The fire roars around her, dissolving the image of the god into itself, and then she is alone but for the patterns of light against her eyes.

—

Time passes slowly in the fire-dream, and Brünnhilde reluctantly learns patience in the endless flicker. She is not sure how long it is before the fire stirs before her closed eyes again, and the thin figure of the god appears, smiling as ever, but it has been long enough that she is glad for the company.

_What tidings, Loge?_

The fire-god collapses with a sigh. “Is that all fairest Wotan’s daughter greets me with? No inquiries to my health, no pause for the loyal searcher to catch his breath or refresh himself in the shade of the mountaintop?”

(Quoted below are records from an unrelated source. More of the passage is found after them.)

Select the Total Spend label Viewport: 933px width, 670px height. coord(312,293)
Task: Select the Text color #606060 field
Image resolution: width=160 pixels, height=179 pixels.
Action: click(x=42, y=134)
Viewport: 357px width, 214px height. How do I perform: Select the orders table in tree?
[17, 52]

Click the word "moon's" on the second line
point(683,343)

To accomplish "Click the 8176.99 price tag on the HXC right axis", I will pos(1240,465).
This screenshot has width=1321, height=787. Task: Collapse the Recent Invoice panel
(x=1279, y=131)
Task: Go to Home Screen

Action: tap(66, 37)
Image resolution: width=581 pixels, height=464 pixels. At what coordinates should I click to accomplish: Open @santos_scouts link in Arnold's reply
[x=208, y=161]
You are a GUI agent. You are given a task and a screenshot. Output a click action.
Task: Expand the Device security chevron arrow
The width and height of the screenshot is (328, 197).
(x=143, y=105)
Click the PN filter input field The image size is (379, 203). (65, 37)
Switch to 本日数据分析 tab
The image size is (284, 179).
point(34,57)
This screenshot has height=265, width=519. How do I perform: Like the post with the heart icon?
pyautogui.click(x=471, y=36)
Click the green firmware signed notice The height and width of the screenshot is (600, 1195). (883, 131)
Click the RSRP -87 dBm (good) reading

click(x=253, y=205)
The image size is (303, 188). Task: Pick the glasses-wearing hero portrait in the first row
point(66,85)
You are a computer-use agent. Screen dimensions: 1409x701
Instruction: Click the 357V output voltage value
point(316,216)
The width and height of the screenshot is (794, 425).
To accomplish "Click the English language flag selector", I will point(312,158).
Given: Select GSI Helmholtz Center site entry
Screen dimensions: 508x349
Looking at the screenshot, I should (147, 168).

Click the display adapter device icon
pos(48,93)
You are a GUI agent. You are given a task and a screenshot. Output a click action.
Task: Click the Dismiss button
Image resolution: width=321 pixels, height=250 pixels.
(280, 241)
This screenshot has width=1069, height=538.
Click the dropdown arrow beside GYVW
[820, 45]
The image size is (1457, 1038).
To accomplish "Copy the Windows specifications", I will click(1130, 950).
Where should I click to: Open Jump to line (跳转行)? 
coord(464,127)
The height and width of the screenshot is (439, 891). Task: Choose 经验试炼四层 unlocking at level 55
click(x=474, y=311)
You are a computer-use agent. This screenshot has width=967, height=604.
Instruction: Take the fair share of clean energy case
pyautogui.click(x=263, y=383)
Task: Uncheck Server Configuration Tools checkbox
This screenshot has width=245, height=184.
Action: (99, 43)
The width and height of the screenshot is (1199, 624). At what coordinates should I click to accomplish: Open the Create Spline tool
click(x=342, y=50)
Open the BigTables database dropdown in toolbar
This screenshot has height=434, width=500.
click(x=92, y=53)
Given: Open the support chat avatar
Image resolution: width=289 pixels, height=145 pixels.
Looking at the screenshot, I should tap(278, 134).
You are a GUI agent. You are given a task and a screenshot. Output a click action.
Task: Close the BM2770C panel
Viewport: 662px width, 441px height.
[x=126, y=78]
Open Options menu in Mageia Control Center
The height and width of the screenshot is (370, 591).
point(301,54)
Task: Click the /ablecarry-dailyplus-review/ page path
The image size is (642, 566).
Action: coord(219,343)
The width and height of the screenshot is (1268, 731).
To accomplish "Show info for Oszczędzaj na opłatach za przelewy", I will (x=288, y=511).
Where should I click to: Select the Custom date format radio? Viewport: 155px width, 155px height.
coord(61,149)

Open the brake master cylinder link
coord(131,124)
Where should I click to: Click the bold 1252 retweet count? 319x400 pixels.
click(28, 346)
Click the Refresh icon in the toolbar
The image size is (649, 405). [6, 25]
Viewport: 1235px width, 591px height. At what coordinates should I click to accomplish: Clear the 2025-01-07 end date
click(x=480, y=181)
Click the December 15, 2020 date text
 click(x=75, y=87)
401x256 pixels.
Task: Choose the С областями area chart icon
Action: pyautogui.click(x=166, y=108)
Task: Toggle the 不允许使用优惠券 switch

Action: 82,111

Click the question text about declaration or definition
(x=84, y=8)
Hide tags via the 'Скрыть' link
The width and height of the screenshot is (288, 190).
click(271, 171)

 _Be thou welcome to Brünnhilde’s heim_. _Refresh yourself, traveller, with the finest offerings; feast on bare rock and drink of the dust. And then tell me what tidings you bring._

Loge mimes raising a horn to her, and his eyes are thoughtful. “Tell me, Valkyr, is it true that your kind practice seiðr?”

His words are a touch too casual, his bearing a little too relaxed. Brünnhilde wishes she could stir herself, lean in or rest her hand on her spear or do anything to get her point across, but her body is still wrapped in fetters, and so all she can do is humor him.

 _In battle we may, perhaps, but not in sleep._ She stays silent after that, and Loge, after a moment, begins his tale.

“I did not have to search long. The forest is indeed inhospitable; it does not harbor many hearths. Yet one I know well, for a smith works there, and toils and curses over his craft. Once he won sympathy, now he inspires contempt, for the hands that once wrought treasures gained their craft from power never his. And now he curses over a great labor indeed; the labor of a Wälsung.”

_This smith attends her at childbirth?_

Loge leans back against the rock, twisting two threads fire between his fingertips. “He attends her indeed; the hearth is woken, boiling herbs for the Wälsung’s draught, according to what little skill he possesses.” One of the threads of fire sputters, drawing out a flickering spark, and Loge watches it, his eyes reflecting the flame. “I never knew Mime of old as such a chef,” he says, speaking ever slower. His eyes rise to pin her down. “But he has learned other craft, it seems. Subtler, and invisible, so the working may not be so admired as his past, but hemlock is cheaper than gold.”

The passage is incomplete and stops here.